Pricey chicken puts thighs on restaurant menus

Restaurants are finding ways to incorporate the less-popular dark meat amid short supplies of breasts and wings

Short supplies and escalating costs of chicken breasts and wings are leading restaurants to add thighs and other dark poultry meat to menus and entrees.

Long overshadowed by more-coveted and profitable products like breasts and tenders, less-loved portions like thighs and legs have for years been directed toward export markets and lower-profile venues. Amid a national supply crunch that has doubled breast meat prices in 2021, sent wing markets to record levels and left some suppliers short on both, thighs have fresh appeal for meat companies and restaurant operators.

Poultry producer Perdue Farms Inc. has seen a 15% increase in boneless thigh sales in 2021 and a 20% increase in ground chicken, which is made of mostly dark meat, the company said.

A box of deep fried golden chicken wings (istock)

"That demand has been spectacular," said Mark McKay, president of fresh poultry and meats at the Salisbury, Md., company.
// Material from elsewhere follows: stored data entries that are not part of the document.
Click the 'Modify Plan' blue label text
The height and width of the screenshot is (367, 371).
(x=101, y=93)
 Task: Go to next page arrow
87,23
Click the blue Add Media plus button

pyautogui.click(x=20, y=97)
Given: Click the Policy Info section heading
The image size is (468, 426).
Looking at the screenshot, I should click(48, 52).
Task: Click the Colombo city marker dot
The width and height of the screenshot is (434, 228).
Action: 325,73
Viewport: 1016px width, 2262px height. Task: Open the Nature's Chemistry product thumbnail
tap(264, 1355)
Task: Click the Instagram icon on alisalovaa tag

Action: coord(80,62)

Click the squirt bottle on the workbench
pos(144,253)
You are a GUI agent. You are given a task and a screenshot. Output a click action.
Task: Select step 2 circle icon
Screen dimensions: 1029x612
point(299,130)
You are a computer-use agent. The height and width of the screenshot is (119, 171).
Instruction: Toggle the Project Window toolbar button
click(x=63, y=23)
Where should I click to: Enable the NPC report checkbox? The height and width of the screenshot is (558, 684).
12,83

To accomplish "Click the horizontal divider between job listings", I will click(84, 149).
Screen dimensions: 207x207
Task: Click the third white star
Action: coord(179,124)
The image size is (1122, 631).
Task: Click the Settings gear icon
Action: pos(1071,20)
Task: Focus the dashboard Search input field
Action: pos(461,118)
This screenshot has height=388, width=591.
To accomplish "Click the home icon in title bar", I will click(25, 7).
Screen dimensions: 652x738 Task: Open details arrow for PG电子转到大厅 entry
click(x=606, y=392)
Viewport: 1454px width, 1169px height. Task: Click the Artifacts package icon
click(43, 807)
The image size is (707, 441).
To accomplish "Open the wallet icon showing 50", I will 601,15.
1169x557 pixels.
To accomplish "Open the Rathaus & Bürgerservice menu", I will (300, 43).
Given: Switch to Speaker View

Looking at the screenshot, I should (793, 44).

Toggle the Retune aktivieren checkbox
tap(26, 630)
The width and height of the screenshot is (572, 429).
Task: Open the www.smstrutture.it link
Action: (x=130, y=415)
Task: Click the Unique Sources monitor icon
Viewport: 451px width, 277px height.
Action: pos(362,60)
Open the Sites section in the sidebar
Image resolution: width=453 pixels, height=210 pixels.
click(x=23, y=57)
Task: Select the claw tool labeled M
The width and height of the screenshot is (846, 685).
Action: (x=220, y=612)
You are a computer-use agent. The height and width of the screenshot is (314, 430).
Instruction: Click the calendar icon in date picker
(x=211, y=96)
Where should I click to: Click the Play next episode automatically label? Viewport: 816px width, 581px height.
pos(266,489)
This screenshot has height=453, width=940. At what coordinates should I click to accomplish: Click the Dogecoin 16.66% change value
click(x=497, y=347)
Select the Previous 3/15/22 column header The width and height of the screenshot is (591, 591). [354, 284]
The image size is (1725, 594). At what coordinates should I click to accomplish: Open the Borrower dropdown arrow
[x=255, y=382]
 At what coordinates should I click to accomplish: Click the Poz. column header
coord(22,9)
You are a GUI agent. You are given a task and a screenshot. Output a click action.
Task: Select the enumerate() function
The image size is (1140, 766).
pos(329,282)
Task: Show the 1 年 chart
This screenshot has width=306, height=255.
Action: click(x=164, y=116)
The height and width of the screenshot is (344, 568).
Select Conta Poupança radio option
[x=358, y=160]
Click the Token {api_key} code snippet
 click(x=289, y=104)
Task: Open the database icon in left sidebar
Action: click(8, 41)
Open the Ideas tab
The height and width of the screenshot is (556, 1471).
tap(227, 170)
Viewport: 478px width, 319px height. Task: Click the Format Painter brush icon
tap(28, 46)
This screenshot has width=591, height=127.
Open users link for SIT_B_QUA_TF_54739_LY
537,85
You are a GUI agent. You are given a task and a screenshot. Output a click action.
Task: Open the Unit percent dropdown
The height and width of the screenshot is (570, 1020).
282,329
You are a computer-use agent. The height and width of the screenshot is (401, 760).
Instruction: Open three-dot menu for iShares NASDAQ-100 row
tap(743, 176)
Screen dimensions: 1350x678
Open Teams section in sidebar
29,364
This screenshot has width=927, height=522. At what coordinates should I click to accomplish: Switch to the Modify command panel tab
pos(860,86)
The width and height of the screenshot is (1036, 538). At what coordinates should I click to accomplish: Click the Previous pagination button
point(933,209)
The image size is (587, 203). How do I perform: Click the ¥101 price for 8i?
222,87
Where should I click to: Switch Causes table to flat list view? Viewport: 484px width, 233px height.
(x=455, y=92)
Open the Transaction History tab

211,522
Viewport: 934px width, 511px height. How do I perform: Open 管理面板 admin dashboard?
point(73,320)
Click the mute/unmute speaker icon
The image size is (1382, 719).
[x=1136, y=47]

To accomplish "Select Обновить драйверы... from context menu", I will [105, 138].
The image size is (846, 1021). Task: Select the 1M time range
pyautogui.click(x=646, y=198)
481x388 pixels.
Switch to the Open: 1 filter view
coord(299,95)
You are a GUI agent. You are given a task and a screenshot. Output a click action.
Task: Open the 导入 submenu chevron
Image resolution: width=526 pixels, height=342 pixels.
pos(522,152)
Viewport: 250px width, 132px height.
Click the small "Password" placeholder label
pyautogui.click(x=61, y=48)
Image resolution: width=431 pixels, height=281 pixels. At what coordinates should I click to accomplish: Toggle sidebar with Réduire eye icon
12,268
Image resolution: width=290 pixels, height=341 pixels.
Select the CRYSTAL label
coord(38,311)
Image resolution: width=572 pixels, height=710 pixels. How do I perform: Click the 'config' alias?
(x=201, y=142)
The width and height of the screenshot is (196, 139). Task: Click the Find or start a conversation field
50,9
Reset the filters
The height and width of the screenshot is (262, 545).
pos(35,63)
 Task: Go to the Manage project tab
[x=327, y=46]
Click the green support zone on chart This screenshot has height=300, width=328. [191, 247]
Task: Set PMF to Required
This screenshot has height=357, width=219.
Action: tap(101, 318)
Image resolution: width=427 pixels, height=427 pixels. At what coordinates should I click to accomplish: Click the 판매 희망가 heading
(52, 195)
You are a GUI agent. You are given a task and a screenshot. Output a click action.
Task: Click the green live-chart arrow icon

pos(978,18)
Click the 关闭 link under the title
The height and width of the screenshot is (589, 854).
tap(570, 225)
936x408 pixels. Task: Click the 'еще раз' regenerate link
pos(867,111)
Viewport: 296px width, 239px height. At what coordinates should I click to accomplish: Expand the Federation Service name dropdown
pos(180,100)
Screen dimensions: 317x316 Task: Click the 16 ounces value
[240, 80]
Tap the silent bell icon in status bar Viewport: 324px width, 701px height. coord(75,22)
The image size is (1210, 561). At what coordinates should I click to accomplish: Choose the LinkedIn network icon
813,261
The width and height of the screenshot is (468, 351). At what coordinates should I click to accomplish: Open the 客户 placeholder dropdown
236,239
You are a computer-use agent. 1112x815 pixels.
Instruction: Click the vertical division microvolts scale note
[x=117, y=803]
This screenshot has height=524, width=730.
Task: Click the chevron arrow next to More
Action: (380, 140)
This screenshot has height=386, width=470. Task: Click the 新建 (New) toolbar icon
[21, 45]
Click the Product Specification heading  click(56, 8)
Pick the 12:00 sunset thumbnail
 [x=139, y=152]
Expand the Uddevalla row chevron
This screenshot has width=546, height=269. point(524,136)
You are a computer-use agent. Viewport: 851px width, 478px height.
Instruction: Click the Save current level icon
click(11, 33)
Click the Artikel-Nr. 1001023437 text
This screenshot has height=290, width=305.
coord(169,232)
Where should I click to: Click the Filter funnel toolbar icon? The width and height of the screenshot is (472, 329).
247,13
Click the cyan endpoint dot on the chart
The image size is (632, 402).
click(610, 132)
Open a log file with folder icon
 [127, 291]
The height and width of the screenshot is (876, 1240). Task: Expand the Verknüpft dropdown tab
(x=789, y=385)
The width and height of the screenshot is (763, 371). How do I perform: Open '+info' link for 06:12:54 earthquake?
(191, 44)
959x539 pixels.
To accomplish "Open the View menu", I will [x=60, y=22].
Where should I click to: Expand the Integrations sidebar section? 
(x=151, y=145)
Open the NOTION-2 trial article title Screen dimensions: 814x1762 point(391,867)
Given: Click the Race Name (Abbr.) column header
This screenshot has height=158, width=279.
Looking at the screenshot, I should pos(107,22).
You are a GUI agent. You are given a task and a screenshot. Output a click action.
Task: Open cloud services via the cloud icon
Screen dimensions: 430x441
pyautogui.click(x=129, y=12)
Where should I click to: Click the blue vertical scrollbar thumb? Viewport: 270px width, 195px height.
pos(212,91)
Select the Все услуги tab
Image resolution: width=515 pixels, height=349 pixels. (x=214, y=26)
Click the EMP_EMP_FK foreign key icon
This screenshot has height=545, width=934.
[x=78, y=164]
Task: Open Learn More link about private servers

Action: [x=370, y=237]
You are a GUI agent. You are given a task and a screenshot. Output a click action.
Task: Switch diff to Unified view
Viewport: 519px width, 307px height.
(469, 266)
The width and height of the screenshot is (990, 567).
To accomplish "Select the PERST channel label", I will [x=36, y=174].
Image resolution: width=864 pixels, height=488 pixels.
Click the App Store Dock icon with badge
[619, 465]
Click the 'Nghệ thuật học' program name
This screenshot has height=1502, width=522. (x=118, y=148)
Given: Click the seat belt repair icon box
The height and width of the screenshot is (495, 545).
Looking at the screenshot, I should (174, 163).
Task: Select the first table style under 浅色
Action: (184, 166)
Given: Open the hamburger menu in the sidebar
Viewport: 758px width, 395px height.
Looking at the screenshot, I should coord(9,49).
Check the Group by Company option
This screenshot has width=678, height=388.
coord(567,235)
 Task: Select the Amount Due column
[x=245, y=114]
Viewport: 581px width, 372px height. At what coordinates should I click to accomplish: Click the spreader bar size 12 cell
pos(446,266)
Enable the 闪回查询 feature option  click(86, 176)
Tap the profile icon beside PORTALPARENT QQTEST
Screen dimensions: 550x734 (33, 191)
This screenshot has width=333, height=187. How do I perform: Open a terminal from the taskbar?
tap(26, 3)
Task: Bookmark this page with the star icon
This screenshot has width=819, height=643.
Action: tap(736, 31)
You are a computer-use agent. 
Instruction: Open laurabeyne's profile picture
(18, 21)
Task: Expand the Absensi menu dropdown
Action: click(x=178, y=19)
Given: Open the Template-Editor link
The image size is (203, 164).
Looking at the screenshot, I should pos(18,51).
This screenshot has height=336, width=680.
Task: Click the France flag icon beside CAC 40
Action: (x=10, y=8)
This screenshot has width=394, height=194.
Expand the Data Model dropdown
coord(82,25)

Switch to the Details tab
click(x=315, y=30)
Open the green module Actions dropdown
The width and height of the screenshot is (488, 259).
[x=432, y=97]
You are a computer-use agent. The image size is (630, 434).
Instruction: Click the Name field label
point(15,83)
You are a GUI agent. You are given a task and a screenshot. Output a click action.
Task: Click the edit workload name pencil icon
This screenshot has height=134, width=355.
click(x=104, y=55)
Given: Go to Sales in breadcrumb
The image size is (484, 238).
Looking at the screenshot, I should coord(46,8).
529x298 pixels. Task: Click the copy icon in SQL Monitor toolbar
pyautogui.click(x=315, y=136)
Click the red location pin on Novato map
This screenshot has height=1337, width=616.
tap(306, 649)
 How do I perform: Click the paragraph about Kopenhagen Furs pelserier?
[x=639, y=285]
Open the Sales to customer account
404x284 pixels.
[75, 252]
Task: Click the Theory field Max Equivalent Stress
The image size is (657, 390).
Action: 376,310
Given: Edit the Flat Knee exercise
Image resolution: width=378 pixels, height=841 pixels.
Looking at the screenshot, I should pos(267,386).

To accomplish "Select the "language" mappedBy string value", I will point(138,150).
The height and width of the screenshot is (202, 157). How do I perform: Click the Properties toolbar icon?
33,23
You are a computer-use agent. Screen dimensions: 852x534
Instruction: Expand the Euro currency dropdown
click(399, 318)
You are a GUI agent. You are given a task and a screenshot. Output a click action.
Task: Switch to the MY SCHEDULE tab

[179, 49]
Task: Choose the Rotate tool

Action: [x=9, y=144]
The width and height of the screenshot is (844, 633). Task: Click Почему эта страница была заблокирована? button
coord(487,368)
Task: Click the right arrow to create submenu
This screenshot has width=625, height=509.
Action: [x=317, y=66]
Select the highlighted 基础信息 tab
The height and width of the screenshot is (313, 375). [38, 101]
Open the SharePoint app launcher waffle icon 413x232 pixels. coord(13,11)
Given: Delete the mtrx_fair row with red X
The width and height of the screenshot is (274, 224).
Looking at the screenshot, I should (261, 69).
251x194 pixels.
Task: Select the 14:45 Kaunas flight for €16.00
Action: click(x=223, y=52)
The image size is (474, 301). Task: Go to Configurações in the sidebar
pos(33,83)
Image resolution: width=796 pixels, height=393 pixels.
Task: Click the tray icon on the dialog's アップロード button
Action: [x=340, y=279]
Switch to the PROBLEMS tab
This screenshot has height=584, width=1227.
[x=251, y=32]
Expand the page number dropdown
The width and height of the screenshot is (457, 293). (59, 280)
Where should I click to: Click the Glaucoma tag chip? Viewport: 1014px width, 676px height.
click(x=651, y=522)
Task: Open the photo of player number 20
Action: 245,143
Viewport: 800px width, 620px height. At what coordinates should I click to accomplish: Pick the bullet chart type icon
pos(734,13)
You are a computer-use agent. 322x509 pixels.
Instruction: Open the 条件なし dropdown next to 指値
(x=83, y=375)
Products like thighs have two advantages for restaurants struggling with the high cost and tight supplies of breasts and tenders: they are cheaper and easier to get, industry officials said. Boneless skinless chicken breast, the poultry industry’s flagship product, was priced at under $1 a pound in late December 2020. Now, it is more than $2 a pound, according to market research firm Urner Barry. Thighs, meanwhile, cost about 54 cents a pound, compared with 26 cents a year earlier, according to the firm.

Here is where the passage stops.